The accord is to be signed in an official ceremony when President Bush visits Moscow for a summit meeting next week. It commits the countries to reduce nuclear arsenals to 1,700 to 2,200 warheads each by the end of 2012 -- codifying long-standing pledges by both sides to make wholesale cuts.

“This treaty will liquidate the legacy of the Cold War,” Bush said in brief remarks on the South Lawn of the White House Monday morning. “The new era will be a period of enhanced mutual security, economic security and improved relations.”

The reaction was more somber in Russia, where President Vladimir Putin pronounced himself “satisfied” and his foreign minister, Igor Ivanov, acknowledged the treaty was not as comprehensive as Moscow sought. “It is a realistic document,” Ivanov said.

Analysts in both countries said the agreement essentially is a face-saving gesture for Putin, who insisted on a formal accord. Putin, eager to integrate his economy with the West and to give Russians a sense of national dignity that comes with a formal agreement with the United States, yielded to almost all of Bush’s demands.

The treaty marks a departure from past arms control pacts that, along with their side agreements, often filled volumes.

Honoring the Bush administration’s desire for future flexibility, it contains no requirement to destroy warheads that are taken out of service. It puts no prohibition on the U.S. plan to build a missile defense system. The pact’s expiration in 10 years allows either side to return to any level it desires, and before the 10-year expiration it allows the ability to pull out with 90 days’ notice.

In exchange, Bush granted one concession: having a treaty. The administration saw no need for a written agreement, and preferred any agreement not to take the form of a treaty requiring Senate ratification.

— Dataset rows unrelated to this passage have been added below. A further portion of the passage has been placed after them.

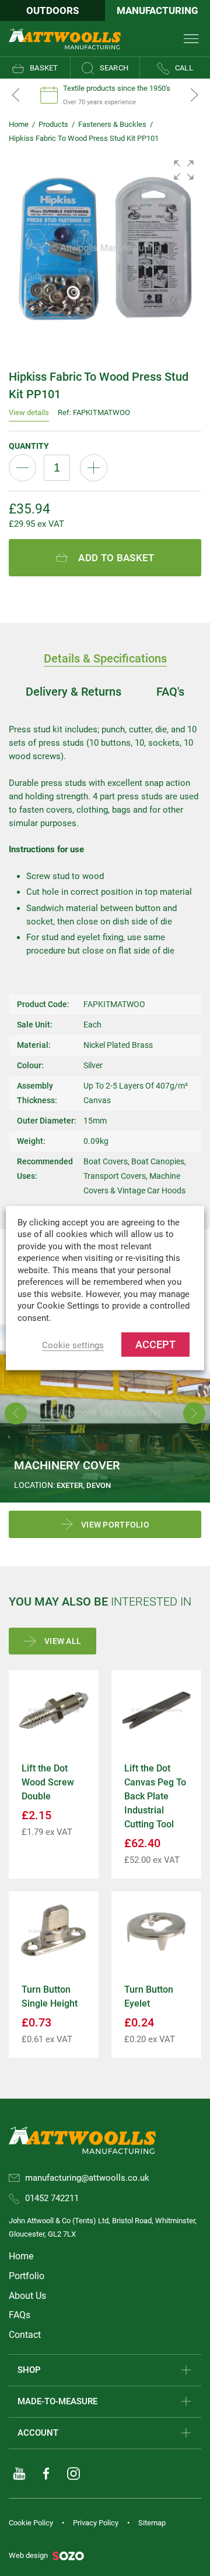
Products (53, 124)
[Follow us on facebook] (46, 2473)
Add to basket (116, 558)
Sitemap (152, 2522)
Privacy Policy (95, 2522)
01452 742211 (52, 2198)
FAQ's (170, 692)
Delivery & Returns (73, 692)
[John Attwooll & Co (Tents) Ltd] (65, 38)
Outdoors (52, 10)
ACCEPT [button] (155, 1344)
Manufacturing (157, 10)
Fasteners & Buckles (112, 124)
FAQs (19, 2314)
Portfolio (26, 2275)
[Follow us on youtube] (19, 2473)
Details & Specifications (105, 658)
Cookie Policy (31, 2522)
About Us (27, 2295)
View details (29, 412)
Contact (25, 2334)
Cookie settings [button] (73, 1345)
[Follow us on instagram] (73, 2473)
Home (19, 124)
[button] (183, 170)
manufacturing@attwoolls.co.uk (87, 2178)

Although the administration met Russia’s request, the president did not agree to anything he had not pledged to do unilaterally.

“As the president said, we believed it was not necessary to have a treaty because we are in a new phase of relations,” national security adviser Condoleezza Rice said in an interview on PBS’s “The NewsHour With Jim Lehrer.” “But the president listened to his Russian partner.”

Senate Democrats and Republicans praised the agreement, and indications Monday were that it would face no significant obstacles to ratification.

http://tech.mit.edu/V122/N26/long_126.26w.html

Ahhh, but the devil is in the details...

According to the administration's own "article-by-article analysis" submitted with the treaty, the effective date of the treaty's only constraint -- a reduction in "operationally deployed strategic" weapons that must occur "by December 31, 2012,"-- lags by a microsecond the expiration of the overall treaty, which remains in force only "until December 31, 2012." The bottom line is the treaty's advertised "two-thirds" reduction in deployed strategic arsenals never enters into legal force and effect. The only substantive provision in the treaty is a sham.


The Moscow Treaty lacks any interim milestones for implementing reductions and assessing compliance. According to the article-by-article analysis: "...Prior to December 31, 2012 each Party is free to maintain whatever level of strategic nuclear warheads it deems appropriate ..." (emphasis added). This same freedom obviously exists on or after December 31, 2012, but for a different reason -- the treaty expires before compliance with the phantom reductions provision can even be assessed.


The treaty's voluntary, self-imposed "limit" on operationally deployed strategic weapons excludes strategic nuclear systems that are being overhauled, but the treaty contains no corresponding cap on the number of deployed warheads that may be claimed to be in overhaul at any given time. The result is that the 1,700- to 2,200-warhead limit, even if voluntarily observed by each side, is easily reversed.


President Reagan's "doverai no proverai" -- trust but verify -- approach is dead. The Moscow Treaty lacks verification and inspection provisions of any kind.


http://www.nrdc.org/nuclear/moscow/moscflaw.asp

And one must remember that it was the Shrub who suddenly announced in his first year stolen into office that the USA would be pulling out of the 1972 ABM Treaty....he NEVER gave a plausible reason for this....and his "Moscow Treaty" was a really lame substitute.